- [Task requirements]
In the records below, find the line with "Task: Open calendar icon in date range field" and the line with "Select open interest"; return exactly those lines and every line between them.

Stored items
----
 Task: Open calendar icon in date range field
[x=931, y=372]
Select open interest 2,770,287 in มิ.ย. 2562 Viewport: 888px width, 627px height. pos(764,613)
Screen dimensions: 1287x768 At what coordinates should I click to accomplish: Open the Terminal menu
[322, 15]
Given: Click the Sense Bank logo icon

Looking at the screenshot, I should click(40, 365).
----
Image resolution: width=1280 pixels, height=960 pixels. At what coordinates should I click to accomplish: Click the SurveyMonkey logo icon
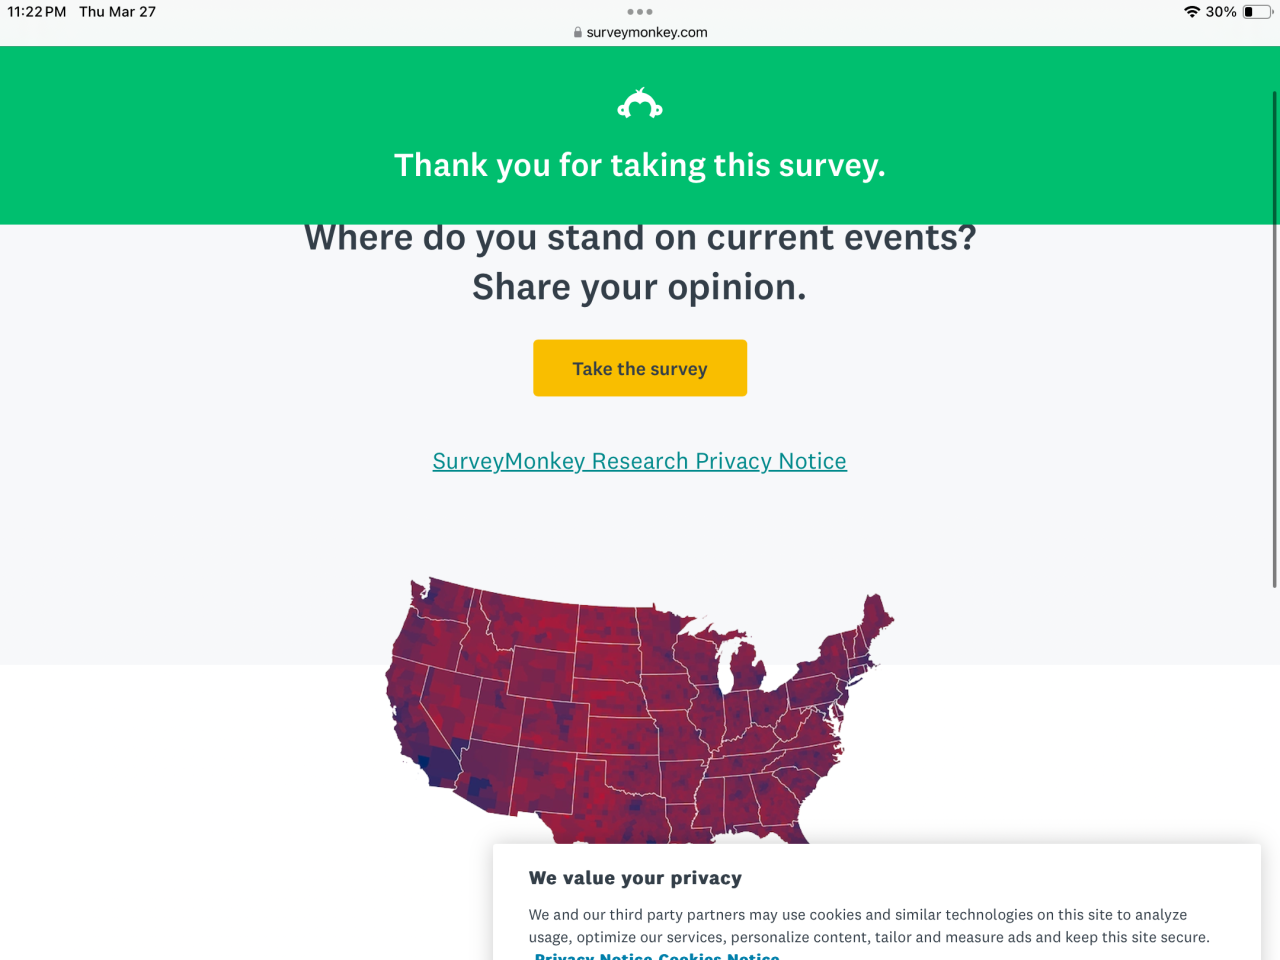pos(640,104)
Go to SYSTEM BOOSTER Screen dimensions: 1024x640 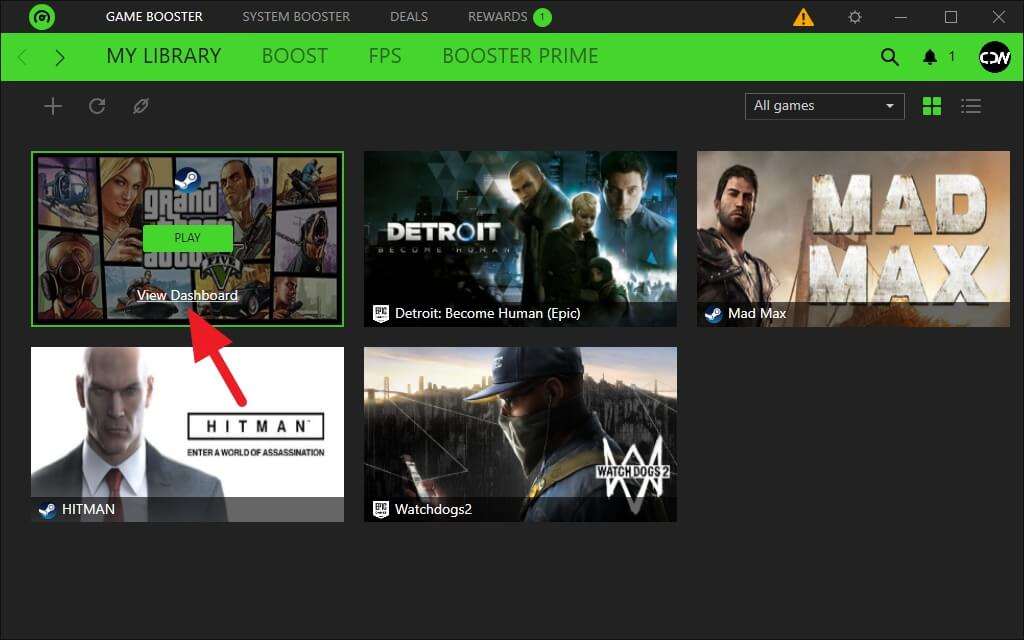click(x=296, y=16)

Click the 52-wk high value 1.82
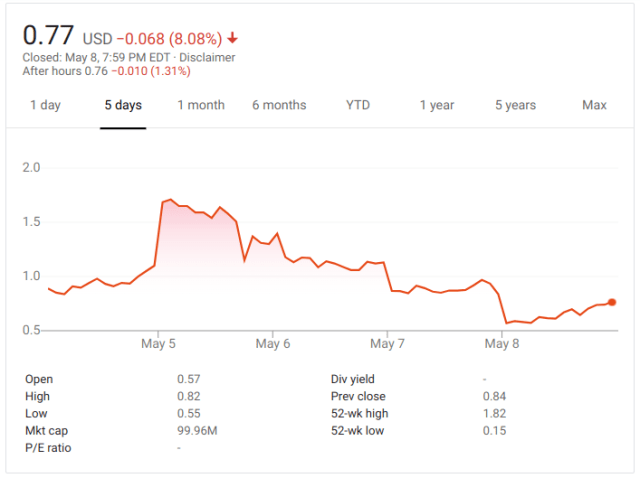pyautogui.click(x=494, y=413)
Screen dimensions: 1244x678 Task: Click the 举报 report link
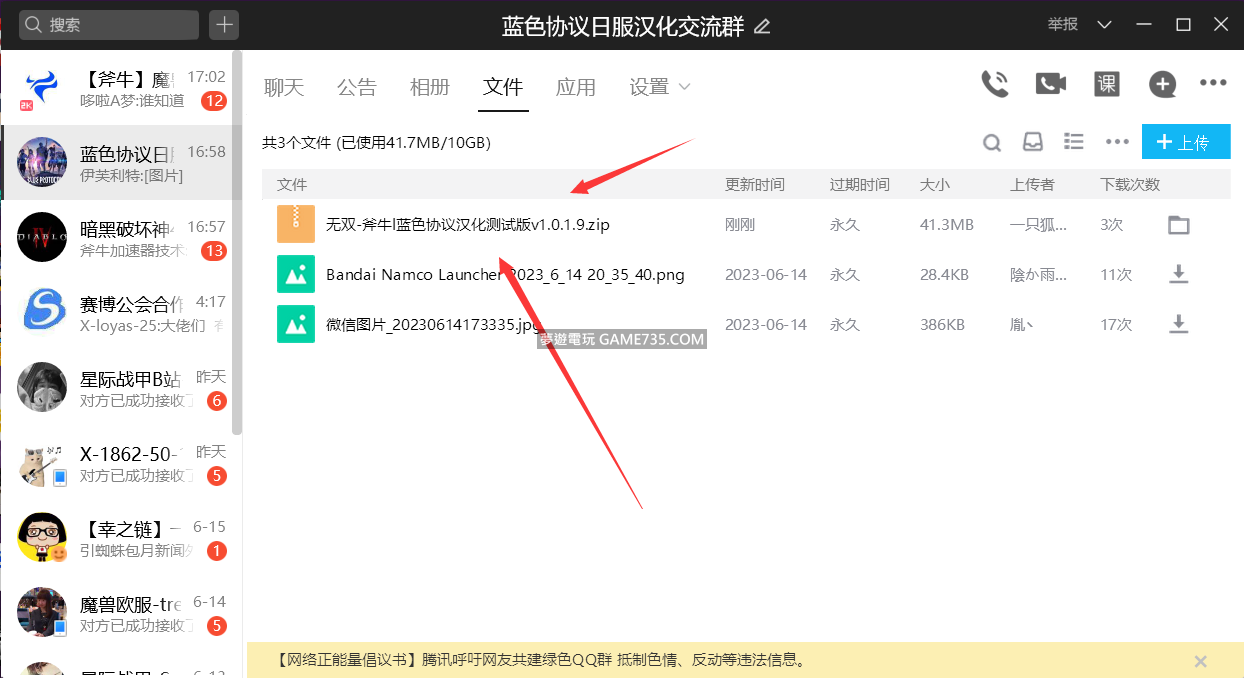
----
- [Answer area]
 Task: Open calendar icon in date range field
[x=931, y=372]
Select open interest 2,770,287 in มิ.ย. 2562 Viewport: 888px width, 627px height. pos(764,613)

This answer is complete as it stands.